Fig.3-2 Structure of the JT-60SA device
Fig.3-3 Objective regime of the JT-60SA program
The power density of a fusion reactor is roughly proportional to the square of normalized β (βN; index of plasma pressure). High power density operation expected in the DEMO reactor requires stable operation of plasma with normalized βN of 3.5-5.5.

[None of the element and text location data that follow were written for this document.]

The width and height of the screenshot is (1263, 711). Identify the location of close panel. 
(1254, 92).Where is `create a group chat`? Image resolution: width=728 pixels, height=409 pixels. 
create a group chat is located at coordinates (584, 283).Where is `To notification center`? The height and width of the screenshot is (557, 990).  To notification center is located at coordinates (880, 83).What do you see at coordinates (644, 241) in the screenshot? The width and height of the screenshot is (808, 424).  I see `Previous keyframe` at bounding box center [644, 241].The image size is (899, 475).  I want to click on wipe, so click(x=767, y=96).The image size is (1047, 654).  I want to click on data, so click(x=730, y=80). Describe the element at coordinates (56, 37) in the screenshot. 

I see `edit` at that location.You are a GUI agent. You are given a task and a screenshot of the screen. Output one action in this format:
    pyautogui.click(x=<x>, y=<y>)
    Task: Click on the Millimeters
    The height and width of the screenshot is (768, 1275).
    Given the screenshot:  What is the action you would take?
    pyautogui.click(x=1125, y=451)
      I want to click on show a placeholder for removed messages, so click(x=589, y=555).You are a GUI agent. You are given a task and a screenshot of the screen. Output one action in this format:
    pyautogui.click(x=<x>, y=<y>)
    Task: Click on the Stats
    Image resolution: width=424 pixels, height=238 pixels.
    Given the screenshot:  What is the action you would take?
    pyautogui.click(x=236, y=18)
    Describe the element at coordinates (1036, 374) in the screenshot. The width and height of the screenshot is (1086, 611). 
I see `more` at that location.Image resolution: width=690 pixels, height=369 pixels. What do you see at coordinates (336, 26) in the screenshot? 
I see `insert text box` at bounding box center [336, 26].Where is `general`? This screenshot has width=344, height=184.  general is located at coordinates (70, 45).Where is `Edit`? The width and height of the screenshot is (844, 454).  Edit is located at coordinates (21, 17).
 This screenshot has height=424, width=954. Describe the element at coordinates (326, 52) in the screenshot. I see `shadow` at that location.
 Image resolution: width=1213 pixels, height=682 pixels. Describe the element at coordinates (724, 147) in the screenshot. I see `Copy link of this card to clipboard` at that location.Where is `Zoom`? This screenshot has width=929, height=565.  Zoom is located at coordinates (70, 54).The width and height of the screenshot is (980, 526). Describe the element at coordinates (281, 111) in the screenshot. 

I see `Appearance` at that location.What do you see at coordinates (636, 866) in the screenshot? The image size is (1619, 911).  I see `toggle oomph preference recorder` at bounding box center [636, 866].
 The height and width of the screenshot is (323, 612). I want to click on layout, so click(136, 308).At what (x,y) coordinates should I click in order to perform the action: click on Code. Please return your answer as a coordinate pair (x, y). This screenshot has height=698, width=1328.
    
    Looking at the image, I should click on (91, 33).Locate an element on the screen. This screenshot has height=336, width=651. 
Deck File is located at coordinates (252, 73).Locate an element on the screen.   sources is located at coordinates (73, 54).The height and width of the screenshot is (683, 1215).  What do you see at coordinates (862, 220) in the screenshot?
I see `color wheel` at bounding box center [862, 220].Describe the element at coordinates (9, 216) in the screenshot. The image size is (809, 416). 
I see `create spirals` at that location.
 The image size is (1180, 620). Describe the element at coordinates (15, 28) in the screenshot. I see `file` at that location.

Fig.3-4 Plasma configurations suitable for ITER-supporting and ITER-complementing research
"JT-60SA" is a tokamak-type fusion experimental device with superconducting coils (hereafter SC) (Fig.3-2). This device will be constructed as an updated version of the present "JT-60U" as a joint project of the ITER Satellite Tokamak Program of Japan and Europe and the Japanese National Centralized Tokamak Program (JT-60SA program). The main objectives consist of ITER-supporting research directly contributing to "ITER" and ITER-complementing research for DEMO reactors, executed in parallel with ITER. The latter aims at studying high β (high pressure) plasmas necessary for economically feasible DEMO reactors with high power density, and establishing a method for its steady operation (Fig.3-3).
The conceptual design of JT-60SA has been completed recently after four years of design activities. JT-60SA is capable of sustaining a plasma current of 5.5 MA for 100 s by electromagnetic induction. The SC system consists of the center solenoid with Nb3Sn as in ITER and the toroidal coil and poloidal coils with NbTi, which were determined through optimization for the 5.5 MA operation. Two typical plasma configurations with different cross-sectional shapes are established in one device; an ITER-like configuration with almost the same aspect ratio A (a ratio of major radius to minor radius of a plasma), elongation factor δ and triangularity k as ITER, and a high β oriented configuration with low A, high δ and high κ suitable for studying high pressure plasmas. Upper and lower divertor shapes and the arrangement of poloidal coils were optimized for these configurations (Fig.3-4). Stabilizing plates and fast control coils are installed in the vacuum vessel, to improve the stability of the plasma. The heating power necessary for achieving high temperature and high density break-even class plasmas and steady state high β plasmas has been assessed from simulation results, and the neutral beam injection of 34 MW and the electron cyclotron heating of 7 MW are provided. Since the heat flux to the divertor is estimated to reach 15 MW/m2 with such high power injection, a mono- block-type carbon-fiber- composite divertor with high cooling efficiency has been designed. On the other hand, nuclear heating of the SCs by secondary γ-rays and activation of the device and air (argon) by thermal neutrons must be reduced because these phenomena hinder the operation and maintenance. This is resolved by circulating borated water in the double wall of the vacuum vessel and filling boron-doped concrete in the wall of the cryostat.
The conceptual design was made mainly by JAEA, incorporating requirements of Satellite Tokamak Program to the JT-60SA program, and has been reviewed by Japanese and European experts. The JT-60SA program officially started in June, 2007 as a 10 year program with 7-year construction and 3-year experimental periods.